== Segment start ==
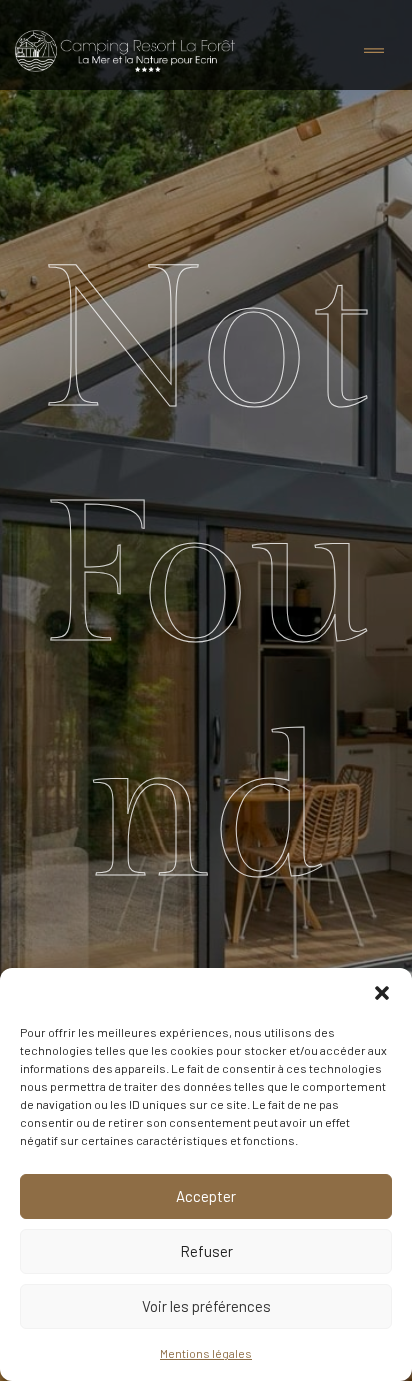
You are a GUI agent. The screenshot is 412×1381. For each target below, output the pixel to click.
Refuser (206, 1251)
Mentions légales (206, 1353)
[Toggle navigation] (374, 51)
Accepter (206, 1196)
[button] (382, 993)
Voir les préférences (206, 1306)
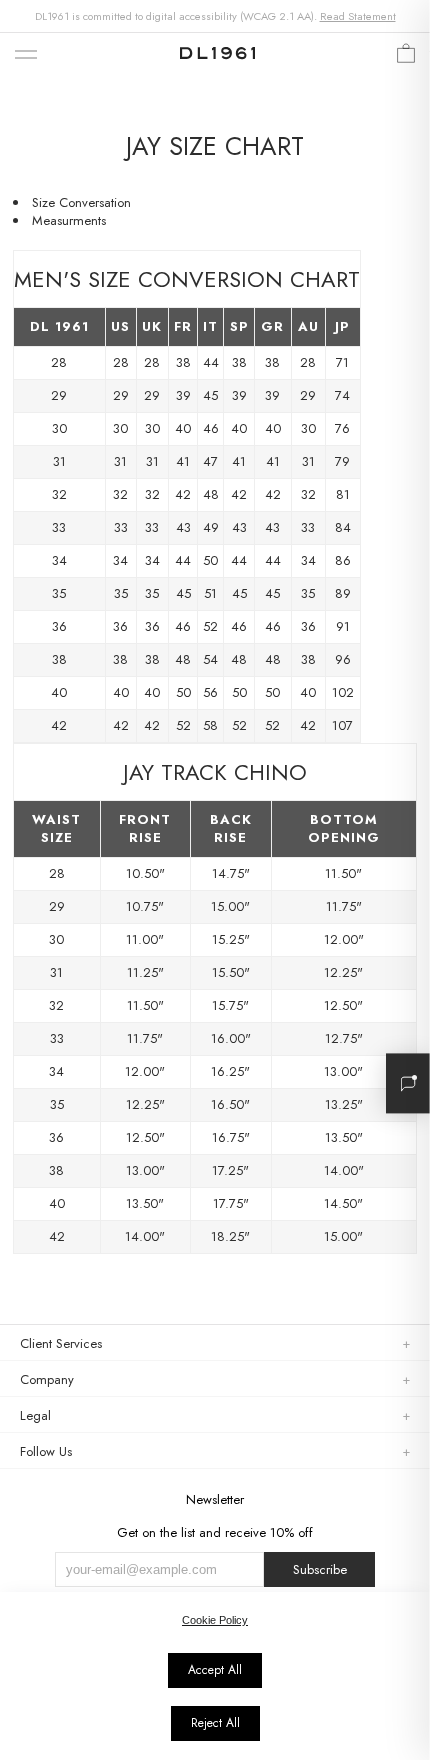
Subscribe (320, 1569)
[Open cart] (406, 58)
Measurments (69, 220)
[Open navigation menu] (26, 55)
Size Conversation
== Segment end ==
= Problem to solve =
Leave out the pictures, and give all the records again exactly.

= Response to this exercise =
You are a GUI agent. The screenshot is 412×1381. For each target below, output the pixel to click.
Refuser (206, 1251)
Mentions légales (206, 1353)
[Toggle navigation] (374, 51)
Accepter (206, 1196)
[button] (382, 993)
Voir les préférences (206, 1306)
Subscribe (320, 1569)
[Open cart] (406, 58)
Measurments (69, 220)
[Open navigation menu] (26, 55)
Size Conversation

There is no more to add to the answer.